Katie I'm dealing with a rescue who is normally sweet as can be but has been unpredictably aggressive, at one point biting one of my son's friends. No more kids are allowed at my house (I have two children who aren't happy that they can't have friends over unless my dog's in the kennel); he's learning to be muzzled; and I just found a trainer that is specialized in aggressive dogs. As was said above, I now recognize that I have a dangerous weapon, and I feel I took on the responsibility and am going to spend a lot of resources on training to try to meet that responsibility. If that doesn't work, he's going back, as much as I love the guy. It would be irresponsible of me to do anything else. And your dog sounds a lot more aggressive than mine.


----------



## MythicMut (May 22, 2015)

The shelter should definitely have warned you about the dog. I can't imagine it spent any amount of time there without exhibiting some aggressive behavior. If you are serious about helping this dog get a good muzzle and a professional trainer experienced in aggressive behavior. Take Selzer's advice very seriously


----------



## newlie (Feb 12, 2013)

Because this is such a serious situation, I am going to be more blunt than I usually am, so please don't take offense. I believe you should call the Human Society today, tell them the situation, and say you need to return the dog. I might be wrong, but you sound very young to me, and this is NOT the dog for an inexperienced owner. I am not sure she is the dog for anyone. I agree with Selzer that after several of apparently unprovoked attacks, one of which was on a child, someone should give serious consideration to having the dog put to sleep. Most of us on this forum would not keep a dog like this, personally I wouldn't. You do not want the liability of your dog seriously hurting someone or the guilt that would inevitably follow. This is not to say that you might not find another shepherd down the road that you would do fine with. I am a first time shepherd owner, myself, but although my Newlie has been dog reactive in the past, he has NEVER shown ant aggression toward people. Please make the call today, this is a total mis-match, and I would hate for anything to happen that would be beyond repair.


----------



## carmspack (Feb 2, 2011)

someone abdicated their responsibility and passed on a problem -- a very serious problem . Not every dog can nor should be saved .
Go back to the shelter . I agree with Newlie , and the others . I also don't think the dog was abused , a common grasping at straws attempt to explain behaviour gone wrong . Sometimes dogs , wrecklessly bred , bad breed mixes are just wired wrong and can't be fixed. 
Life with this dog is like walking through a live mine-field.
There will be a blow up the question is when.


----------



## Moriah (May 20, 2014)

Bella_Katie--

I am so sorry you are in this predicament. This dog can in an instant change your life. You can either take care of the problem now or suffer the consequences later. Suzanne Clothier, a well-known trainer and breeder of GSDs says that owners cannot 100% guarantee that management accidents won't happen.

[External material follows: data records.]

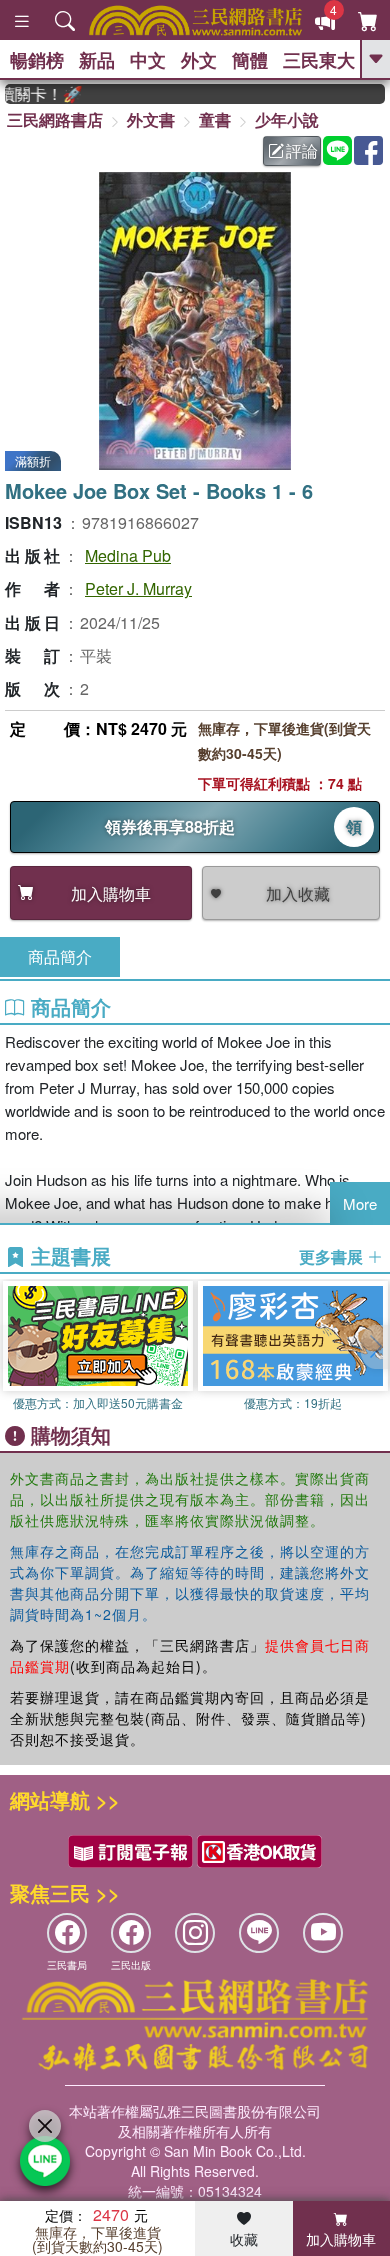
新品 (97, 60)
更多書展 (333, 1257)
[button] (375, 1347)
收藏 (244, 2239)
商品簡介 (60, 956)
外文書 (151, 119)
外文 (199, 60)
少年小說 (287, 119)
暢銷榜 (37, 60)
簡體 (250, 60)
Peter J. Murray (138, 588)
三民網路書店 (55, 119)
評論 (302, 150)
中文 (148, 60)
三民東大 (319, 60)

The dog may be sweet and loving, but in an instant, the dog may become a stick of dynamite.


----------



## Chip18 (Jan 11, 2014)

UH-Oh full on "Red Zone" bubbled dog (a dog that can't be trusted in public!) I had/have one, we/he got over it. 

What are the circumstances of the bites?? Did the "child" bite happen under your watch or is it what you were told??

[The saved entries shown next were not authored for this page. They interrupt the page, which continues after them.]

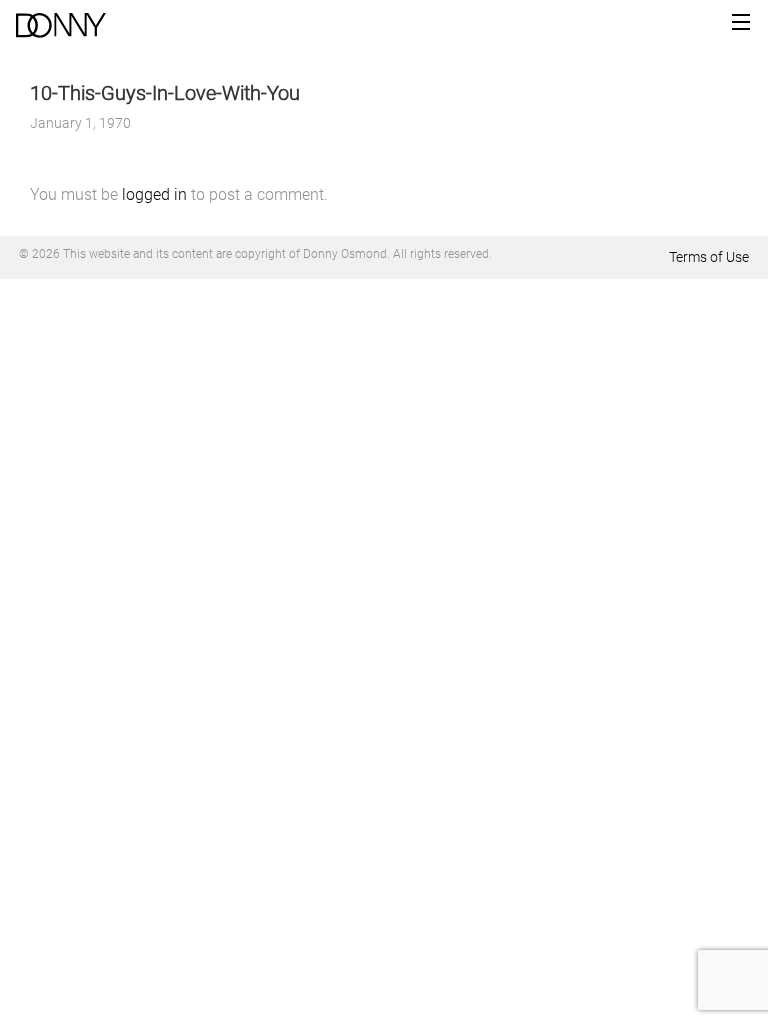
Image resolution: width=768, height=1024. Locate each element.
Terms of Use (709, 257)
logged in (154, 194)
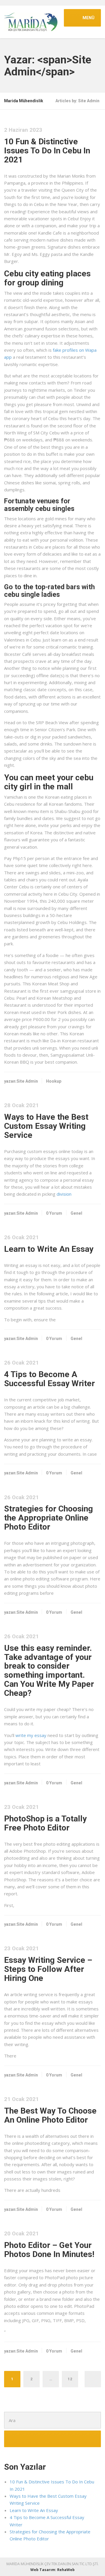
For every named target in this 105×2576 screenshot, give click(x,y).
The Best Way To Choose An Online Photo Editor (50, 2115)
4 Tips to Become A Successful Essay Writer (49, 1379)
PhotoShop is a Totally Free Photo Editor (45, 1823)
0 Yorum (54, 1213)
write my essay (30, 1735)
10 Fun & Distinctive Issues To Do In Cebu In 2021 (47, 150)
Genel (76, 1213)
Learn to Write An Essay (48, 1249)
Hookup (53, 1081)
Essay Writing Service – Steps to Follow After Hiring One (48, 1969)
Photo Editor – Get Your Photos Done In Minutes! (49, 2249)
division (64, 1194)
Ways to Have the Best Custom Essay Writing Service (46, 1126)
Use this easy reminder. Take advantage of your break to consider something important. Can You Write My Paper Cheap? (49, 1670)
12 (70, 2379)
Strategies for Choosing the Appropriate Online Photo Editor (48, 1518)
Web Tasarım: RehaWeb (52, 2569)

Was the store employee a "trainer" or some random store clerk?? Just so you know ...only 10% of trainers are capable of rehabbing "biting dogs!" So flipping open a phone book and looking for "Positive Only" is not going to cut it!

What are the dogs living arrangements, are there random drop ins, family and friends??

Does the dog "have" to routinely interact with kids and strangers ??? Who's being put at risk?? Whether or not "you" can handle this depends on the dogs living arrangements. The "easy" thing to do is to take him back and let "them" deal with him. 

The dog is not coming "up leash" at "you" so that is a point in your favor! I rehabbed my own "Bubble Dog" no big deal, main requirements are due diligence and the dogs trust in you! But ... I am not a "Pro" so what do I know?? 

I can point to those that are so you can find a trainer local to you and show you thinks you can do. Your call.


----------